Japonya Başbakanı geçen yılki anma törenlerinde konuştukça konuştu ama ABD‘nin adını bile anmadı.
Sanki uzaylılar toza çevirmişti Hiroşima ve Nagasaki’yi…
Niçin anlatıyorum?
Bunlara dikkat etmezseniz, global emperyalizmin zihin operasyonlarına kapılıp giderseniz, ne bugünkü dünyayı anlarsınız ne de Gazze’yi…
***
Bizim medyada benden başka lafını eden var mı, sanmıyorum.
Ama yıllardır durup durup yazıyorum Tokyo Bombardımanını…
Neden bu bombardıman bilinsin istenmez peki?
Bir daha yazayım ki, aklınızda kalsın…
9 Mart 1945…
Gece yarısına giriliyor.
B-29 Superfortress’lerin korkunç gürültüsü işitilmeye başlanıyor Tokyo semalarında.
Hesap edin.
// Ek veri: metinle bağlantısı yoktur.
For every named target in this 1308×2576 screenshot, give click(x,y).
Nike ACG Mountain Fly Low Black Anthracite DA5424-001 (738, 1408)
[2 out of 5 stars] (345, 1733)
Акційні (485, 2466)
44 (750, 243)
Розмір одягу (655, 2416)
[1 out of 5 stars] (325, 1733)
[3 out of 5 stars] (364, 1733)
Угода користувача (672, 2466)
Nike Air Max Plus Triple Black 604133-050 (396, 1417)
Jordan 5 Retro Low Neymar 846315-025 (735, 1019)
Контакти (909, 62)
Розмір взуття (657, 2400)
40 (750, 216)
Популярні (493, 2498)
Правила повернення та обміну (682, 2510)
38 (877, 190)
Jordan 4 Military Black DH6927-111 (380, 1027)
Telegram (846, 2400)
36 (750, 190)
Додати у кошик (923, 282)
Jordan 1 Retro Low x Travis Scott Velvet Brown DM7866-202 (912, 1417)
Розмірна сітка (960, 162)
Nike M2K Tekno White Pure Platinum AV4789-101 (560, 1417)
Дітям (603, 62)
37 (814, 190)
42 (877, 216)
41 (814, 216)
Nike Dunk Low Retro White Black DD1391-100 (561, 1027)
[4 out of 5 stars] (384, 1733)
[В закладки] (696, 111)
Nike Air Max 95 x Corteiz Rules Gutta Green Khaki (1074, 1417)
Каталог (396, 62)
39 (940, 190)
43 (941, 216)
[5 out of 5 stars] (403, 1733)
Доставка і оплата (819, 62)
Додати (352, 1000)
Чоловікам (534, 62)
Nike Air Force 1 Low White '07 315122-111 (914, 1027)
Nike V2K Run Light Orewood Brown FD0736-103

Tam 334 uçak…
Sonuç…
Tokyo çoluk çocuk yanıyor. Yıkılmamış tek bir ev kalmıyor.
Ardından şehirde yıkıcı bir açlık başlıyor.
Barış yanlısı amiral Suzuki başbakanlığa getiriliyor.
Ama ne oluyor?
Birkaç ay sonra ABD yine de atom bombalarını atıyor.
***
Dün Bercan Tutar hatırlattı ya…
Ne yaparsa yapsın, yüzü asla kızarmayan Büyük İsrail ABD’nin Gazze’ye ilişkin hâllerinde şaşacak bir yan yok aslında…
Şaşılması gerekenler varsa…
“Uyku”dan uyanmak istemeyen bizleriz.